For octal and hexadecimal, the curly braces { and } are part of the regular expression. They indicate the number of allowed occurrences from the preceding set. So for octal, 1 to 3 characters from the set [0-7], and for hexadecimal, 1 to 2 characters from the set [0-9A-Fa-f].
However, for Unicode it shows \u{[0-9A-Fa-f]+} . The curly braces { and } are NOT part of the regular expression. They are required as part of the sequence when it is written in the string. This is not clear, and there are also no examples on that page, even in the comments.
I think we should clarify which part is the regular expression by repeating it in the description, and give examples of each.
My suggestion:
Octal: the sequence of characters matching the regular expression [0-7]{1,3} is a character in octal notation (e.g. "\101" === "A"), which silently overflows to fit in a byte (e.g. "\400" === "\000")
Hexadecimal: the sequence of characters matching the regular expression [0-9A-Fa-f]{1,2} is a character in hexadecimal notation (e.g. "\x41" === "A")

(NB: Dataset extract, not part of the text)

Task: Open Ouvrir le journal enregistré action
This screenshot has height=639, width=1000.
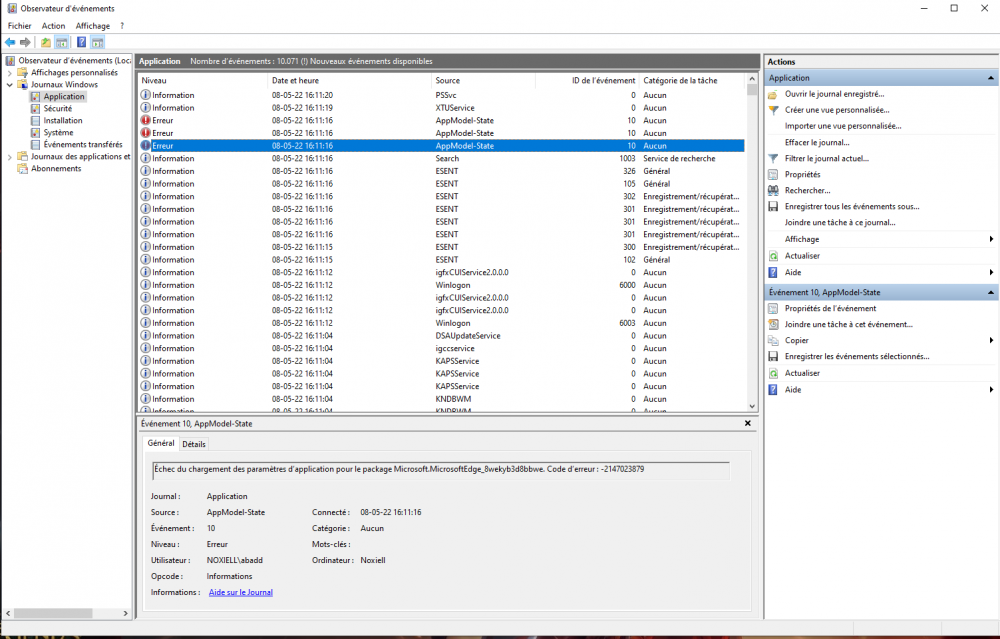Action: coord(834,94)
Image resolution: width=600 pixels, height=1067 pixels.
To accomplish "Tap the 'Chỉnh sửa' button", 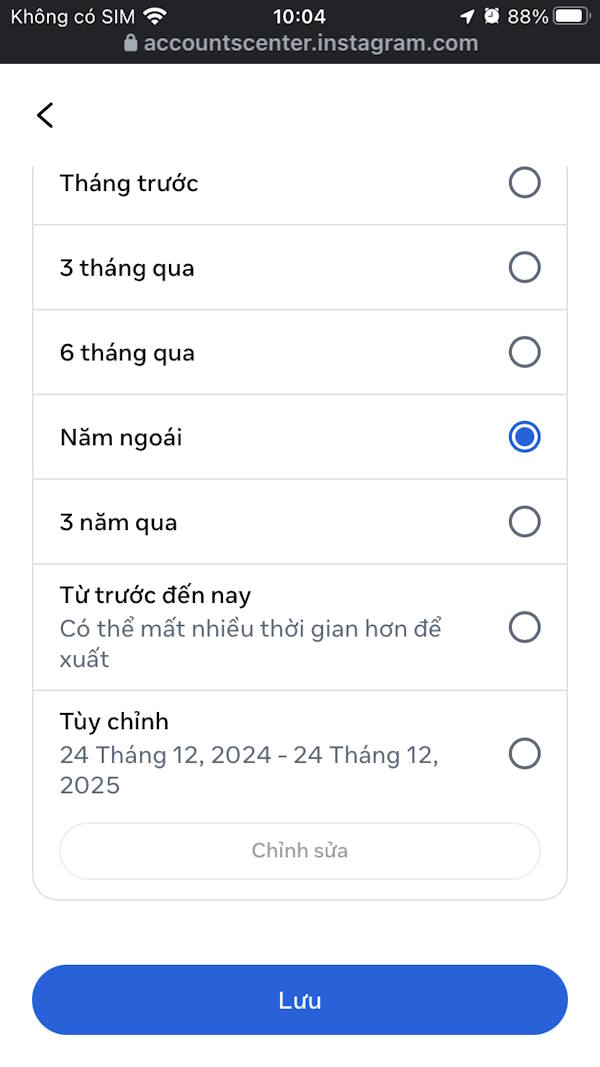I will 299,850.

Unicode: the sequence of characters matching the regular expression[0-9A-Fa-f]+ is a Unicode codepoint, which will be output to the string as that codepoint's UTF-8 representation. The braces are required in the sequence. E.g. "\u{41}" === "A"
The text was updated successfully, but these errors were encountered:
While the suggestion seems sensible, I have no idea how you would want to implement/render it right now.
I figure either we (a) go straight PCRE and escape the literal {s, which would be a very easy thing to do to close this out, or (b) consider that many people aren't particularly well versed in regular expressions and so adopt a more human-friendly ABNF-style syntax instead.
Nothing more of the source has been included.